Negative Space by Luljeta Lleshanaku, translated from Albania by Ani Gjika (Albania, New Directions)

“Negative Space is always fertile,” we read in the title poem of Luljeta Lleshanaku’s latest collection in Ani Gjika’s crystalline translation. Indeed, this collection is fertile ground for thoughts physical and metaphysical. The wry, matter-of-fact tone that dominates these poems highlights all the more dramatically their subtle glimmers of import and nuance as well as flashes of insight. Lleshanaku’s poems are filled with striking and unexpected metaphors and similes that open new perspectives onto ordinary objects and reveal layers of meaning that have accrued to them. The poems in Negative Space offer a metaphysics of the ordinary, an epistemology of observation.

Trains approach small town stations “like ghosts, / the way a husband returning after midnight / slips under the covers, / keeping his cold feet at a distance.” Poetry books, “thin, sly, bought at discount prices” break apart “like crumbled bread thrown at swans in the park.” Fear retreats “like periodontal disease revealing the roots beneath gums.” Diphthongs on a blackboard rub “against one another like kittens.” And, most exquisitely, the hácek on the end of the poet Charles Simic’s name was washed away by the rain in transit when he left Serbia for the United States as a teenager.

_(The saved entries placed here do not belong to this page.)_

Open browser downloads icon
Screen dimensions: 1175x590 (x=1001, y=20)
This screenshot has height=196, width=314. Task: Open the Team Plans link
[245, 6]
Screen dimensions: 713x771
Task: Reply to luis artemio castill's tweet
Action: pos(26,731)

His last name is pronounced differently

in his new language than in his mother tongue:

the final consonants hardened along the way

like cardboard boxes drenched on the deck of a ship

only to dry again under another sun.

Lleshanaku was born in 1968 in Albania under the ruthless dictatorship of Enver Hoxha, so rigid a Marxist-Leninist that he severed ties with the Soviet Union in 1961 after Kruschev’s “Secret Speech” and then cut off diplomatic relations with China, Albania’s last ally, in 1972 after Nixon’s visit. Politics—suffocating, corrosive—was all-pervasive in her childhood and early adulthood.

I grew up in a big house

where weakness and expressions of joy

deserved punishment.

And I was raised on the via politica

with the grease of yesterday’s glories,

a thick grease collected under arctic skies.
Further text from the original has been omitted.